Effective for dates of service on or after October 1, 1997, reimbursement is based on the lesser of the provider's actual charge for the service or the Title XIX (Medicaid) maximum. The Title XIX (Medicaid) maximum established was based on a 1997 survey of Durable Medical Equipment (DME) providers. The information obtained in the survey indicated there is only one major manufacturer and distributor of the aerochamber devices (with or without mask) to providers enrolled in the Arkansas Medicaid Program. It was determined the aerochamber devices are sold to each provider for the same price. As a result, the current Title XIX (Medicaid) maximum for the aerochamber devices (with or without mask) was established based on the actual manufacturer's list prices. Thereafter, adjustments will be made based on the consumer price index factor to be implemented at the beginning of the appropriate State Fiscal Year, July 1.

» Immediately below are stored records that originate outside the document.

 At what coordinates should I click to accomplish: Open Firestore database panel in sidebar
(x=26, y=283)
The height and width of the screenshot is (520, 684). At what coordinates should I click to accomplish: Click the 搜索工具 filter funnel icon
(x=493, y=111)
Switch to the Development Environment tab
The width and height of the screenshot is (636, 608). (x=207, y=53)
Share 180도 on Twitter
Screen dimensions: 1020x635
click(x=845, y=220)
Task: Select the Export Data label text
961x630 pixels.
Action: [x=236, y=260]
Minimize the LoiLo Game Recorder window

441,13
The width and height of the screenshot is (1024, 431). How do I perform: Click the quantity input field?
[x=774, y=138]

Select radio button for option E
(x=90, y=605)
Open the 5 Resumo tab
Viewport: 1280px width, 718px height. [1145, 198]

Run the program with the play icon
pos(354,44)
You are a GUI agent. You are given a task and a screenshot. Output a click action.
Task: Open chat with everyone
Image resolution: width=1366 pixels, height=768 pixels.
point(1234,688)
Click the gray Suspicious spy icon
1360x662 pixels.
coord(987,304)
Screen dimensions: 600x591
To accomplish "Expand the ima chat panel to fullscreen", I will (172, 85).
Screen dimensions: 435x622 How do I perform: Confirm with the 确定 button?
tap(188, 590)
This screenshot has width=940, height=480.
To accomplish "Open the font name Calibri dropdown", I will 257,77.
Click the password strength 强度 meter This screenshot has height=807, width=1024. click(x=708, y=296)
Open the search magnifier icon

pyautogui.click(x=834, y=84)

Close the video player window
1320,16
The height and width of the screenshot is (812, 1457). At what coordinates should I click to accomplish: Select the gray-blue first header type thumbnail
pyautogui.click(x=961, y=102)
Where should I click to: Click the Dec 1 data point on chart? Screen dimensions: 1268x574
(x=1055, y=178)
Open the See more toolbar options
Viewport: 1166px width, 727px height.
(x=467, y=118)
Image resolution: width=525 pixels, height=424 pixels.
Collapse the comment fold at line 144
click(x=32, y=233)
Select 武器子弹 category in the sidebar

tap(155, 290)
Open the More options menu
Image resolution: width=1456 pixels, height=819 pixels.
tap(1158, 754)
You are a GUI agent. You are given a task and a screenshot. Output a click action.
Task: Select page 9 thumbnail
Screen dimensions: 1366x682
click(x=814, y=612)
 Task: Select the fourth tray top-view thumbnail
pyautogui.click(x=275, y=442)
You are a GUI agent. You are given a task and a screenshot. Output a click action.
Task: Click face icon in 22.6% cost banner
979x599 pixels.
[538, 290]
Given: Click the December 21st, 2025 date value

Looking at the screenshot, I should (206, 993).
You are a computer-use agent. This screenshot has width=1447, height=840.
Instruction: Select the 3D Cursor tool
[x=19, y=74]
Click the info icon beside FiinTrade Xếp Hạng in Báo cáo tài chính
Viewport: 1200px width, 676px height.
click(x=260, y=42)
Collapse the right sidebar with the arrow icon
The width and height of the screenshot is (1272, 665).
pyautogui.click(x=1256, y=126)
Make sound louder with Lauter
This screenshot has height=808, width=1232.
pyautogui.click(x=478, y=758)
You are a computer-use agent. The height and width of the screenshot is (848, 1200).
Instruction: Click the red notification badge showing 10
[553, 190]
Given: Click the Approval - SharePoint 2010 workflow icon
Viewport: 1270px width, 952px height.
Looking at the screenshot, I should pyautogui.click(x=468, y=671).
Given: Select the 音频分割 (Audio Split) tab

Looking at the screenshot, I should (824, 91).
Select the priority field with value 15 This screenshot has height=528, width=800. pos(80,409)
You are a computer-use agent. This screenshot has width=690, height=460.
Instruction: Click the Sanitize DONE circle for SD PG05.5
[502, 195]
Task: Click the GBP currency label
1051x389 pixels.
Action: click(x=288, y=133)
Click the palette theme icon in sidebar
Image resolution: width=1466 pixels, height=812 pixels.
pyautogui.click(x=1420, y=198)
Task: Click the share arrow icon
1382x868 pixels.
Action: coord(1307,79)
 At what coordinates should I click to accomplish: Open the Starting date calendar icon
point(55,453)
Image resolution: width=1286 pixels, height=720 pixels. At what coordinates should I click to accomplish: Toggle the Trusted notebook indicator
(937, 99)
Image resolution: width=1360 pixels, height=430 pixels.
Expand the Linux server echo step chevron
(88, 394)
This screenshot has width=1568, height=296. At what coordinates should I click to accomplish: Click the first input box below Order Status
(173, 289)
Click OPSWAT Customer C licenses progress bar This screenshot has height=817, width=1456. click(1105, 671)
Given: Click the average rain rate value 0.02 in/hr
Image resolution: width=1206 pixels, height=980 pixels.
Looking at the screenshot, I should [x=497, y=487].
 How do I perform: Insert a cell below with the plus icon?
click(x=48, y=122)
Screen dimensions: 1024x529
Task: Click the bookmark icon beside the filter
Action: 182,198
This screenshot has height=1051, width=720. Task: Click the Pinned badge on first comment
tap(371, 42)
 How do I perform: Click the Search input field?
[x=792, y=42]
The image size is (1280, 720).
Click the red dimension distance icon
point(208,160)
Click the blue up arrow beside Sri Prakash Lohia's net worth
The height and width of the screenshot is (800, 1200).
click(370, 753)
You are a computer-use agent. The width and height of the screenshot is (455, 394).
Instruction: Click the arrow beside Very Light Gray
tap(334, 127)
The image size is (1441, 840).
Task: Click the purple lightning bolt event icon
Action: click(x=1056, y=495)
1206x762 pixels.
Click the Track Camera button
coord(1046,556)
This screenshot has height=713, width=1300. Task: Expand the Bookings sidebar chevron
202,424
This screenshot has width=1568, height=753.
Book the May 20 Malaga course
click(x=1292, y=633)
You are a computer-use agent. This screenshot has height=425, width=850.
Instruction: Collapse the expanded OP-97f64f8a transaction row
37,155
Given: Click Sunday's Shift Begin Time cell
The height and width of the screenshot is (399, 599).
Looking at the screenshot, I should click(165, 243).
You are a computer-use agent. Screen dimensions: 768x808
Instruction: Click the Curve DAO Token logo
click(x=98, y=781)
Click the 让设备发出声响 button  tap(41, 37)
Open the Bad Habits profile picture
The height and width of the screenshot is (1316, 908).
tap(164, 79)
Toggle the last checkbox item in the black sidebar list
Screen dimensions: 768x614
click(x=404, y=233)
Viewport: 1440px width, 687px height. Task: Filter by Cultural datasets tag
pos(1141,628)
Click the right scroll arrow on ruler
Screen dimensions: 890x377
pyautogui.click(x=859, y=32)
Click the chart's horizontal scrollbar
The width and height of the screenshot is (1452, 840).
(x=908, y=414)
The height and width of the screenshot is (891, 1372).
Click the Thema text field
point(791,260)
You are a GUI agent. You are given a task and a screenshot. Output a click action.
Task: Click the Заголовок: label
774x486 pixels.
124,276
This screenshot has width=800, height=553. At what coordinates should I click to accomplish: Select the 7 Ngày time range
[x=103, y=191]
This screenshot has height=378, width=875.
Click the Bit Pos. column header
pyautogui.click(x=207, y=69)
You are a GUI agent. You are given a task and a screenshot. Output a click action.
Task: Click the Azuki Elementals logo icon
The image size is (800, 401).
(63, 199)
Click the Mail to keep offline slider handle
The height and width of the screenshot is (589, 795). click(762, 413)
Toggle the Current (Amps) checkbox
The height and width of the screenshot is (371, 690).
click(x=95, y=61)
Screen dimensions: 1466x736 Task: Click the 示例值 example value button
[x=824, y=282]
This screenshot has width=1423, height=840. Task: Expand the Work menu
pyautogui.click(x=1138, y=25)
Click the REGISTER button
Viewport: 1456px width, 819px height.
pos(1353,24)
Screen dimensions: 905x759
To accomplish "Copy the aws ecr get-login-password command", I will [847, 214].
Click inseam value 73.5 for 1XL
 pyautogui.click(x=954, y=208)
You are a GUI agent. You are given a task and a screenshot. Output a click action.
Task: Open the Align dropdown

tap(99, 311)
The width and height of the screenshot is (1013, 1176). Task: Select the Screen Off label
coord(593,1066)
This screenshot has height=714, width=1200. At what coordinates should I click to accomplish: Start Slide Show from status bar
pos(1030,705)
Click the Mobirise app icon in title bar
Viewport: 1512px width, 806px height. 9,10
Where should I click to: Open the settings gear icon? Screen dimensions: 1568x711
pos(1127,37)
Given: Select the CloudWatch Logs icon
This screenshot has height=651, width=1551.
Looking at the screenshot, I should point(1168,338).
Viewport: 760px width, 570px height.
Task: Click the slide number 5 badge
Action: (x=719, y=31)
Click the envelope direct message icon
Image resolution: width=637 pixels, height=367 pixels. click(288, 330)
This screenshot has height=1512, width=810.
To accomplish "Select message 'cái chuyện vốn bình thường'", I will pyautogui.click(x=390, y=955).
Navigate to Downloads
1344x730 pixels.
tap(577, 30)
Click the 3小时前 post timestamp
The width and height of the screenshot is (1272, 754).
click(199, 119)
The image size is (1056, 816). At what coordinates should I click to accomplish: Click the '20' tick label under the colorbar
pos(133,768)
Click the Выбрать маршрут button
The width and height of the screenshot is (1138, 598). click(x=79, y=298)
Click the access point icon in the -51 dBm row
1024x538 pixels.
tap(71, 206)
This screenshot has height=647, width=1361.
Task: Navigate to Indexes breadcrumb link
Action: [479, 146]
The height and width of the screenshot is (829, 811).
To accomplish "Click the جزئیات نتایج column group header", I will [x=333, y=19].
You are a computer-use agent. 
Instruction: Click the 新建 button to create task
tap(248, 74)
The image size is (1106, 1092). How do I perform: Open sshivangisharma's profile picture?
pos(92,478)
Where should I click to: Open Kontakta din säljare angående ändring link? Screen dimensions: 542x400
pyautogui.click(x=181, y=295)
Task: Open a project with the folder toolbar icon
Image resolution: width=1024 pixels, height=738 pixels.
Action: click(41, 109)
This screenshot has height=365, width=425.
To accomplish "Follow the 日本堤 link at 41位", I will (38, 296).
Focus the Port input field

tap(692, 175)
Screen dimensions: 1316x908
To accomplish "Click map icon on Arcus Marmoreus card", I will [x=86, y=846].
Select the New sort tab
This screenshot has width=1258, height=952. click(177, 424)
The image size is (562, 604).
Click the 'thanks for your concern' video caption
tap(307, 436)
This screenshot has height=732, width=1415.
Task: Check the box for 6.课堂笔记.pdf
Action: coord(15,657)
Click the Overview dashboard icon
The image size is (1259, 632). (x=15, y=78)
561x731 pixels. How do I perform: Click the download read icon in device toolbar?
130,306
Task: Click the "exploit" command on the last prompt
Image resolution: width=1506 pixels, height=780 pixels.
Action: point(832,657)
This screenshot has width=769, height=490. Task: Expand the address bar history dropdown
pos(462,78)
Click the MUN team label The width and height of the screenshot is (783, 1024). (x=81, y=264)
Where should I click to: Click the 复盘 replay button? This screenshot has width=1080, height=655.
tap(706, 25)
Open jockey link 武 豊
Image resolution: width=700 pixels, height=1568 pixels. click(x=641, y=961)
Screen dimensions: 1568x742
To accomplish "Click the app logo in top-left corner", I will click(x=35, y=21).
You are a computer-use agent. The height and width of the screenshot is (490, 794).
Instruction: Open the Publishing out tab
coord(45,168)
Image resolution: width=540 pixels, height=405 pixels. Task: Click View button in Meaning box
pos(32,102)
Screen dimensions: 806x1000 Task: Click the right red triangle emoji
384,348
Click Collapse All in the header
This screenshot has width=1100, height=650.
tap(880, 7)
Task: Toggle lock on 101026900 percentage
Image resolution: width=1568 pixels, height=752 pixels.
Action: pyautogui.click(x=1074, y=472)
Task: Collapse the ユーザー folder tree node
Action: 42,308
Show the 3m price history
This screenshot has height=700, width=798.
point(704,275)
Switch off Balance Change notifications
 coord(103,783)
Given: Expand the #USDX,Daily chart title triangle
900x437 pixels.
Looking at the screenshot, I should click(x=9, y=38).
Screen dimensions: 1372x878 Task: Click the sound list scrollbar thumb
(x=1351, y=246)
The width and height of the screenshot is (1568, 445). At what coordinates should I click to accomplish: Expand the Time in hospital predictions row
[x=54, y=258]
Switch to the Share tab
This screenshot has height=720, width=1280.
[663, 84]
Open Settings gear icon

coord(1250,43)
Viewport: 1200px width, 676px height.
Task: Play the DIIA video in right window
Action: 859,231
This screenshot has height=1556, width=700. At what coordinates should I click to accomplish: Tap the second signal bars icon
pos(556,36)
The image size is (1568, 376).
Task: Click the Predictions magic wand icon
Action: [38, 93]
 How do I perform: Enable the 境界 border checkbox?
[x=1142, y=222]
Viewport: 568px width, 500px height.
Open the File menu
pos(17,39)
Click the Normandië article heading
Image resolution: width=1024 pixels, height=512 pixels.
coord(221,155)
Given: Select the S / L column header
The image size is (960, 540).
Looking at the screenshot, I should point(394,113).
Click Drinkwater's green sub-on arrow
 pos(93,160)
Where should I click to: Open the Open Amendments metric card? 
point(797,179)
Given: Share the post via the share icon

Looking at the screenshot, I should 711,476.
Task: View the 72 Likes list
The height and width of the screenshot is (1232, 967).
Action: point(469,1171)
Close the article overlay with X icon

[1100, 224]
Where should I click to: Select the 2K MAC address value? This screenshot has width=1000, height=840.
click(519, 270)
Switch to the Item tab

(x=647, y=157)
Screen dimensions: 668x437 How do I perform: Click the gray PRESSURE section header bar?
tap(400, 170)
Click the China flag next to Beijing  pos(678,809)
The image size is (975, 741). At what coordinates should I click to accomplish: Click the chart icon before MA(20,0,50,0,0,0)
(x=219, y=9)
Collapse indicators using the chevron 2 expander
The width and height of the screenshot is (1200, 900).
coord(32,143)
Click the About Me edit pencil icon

(6) Specialized Wheelchairs, Seating and Rehab Items

Reimbursement is based on the lesser of the provider's actual charge for the service or the Title XIX (Medicaid) maximum. Effective for claims with dates of service on or after May 1, 1995, the Title XIX (Medicaid) maximums were established utilizing the manufacturer's current published suggested retail price less 15%. The 15% is the median of Oklahoma Medicaid which is currently retail less 12% and Texas Medicaid which is currently retail less 18%. Effective for claims with dates of service on or after September 1, 1995, the following Kaye Products, procedure codes Z2059, Z2060, Z2061 and Z2062, are reimbursed at the manufacturer's current published suggested retail price. The State Agency and affected provider association representatives will review the rates annually and negotiate any adjustments.

(7)DME/Continuous Glucose Monitors.

Procedure Codes and Rates.

A.Rates. Effective for dates of service on or after January 1, 2022, reimbursement for Continuous Glucose Monitors (CGM) and related supplies is based on the Medicare non-rural rate for the State of Arkansas (effective as of July 28, 2021, and subject to change when Medicare rates are adjusted) for the allowable procedure codes. All rates are published on the agency's website. Except as otherwise noted in the plan, state developed fee schedule rates are the same for both governmental and private providers.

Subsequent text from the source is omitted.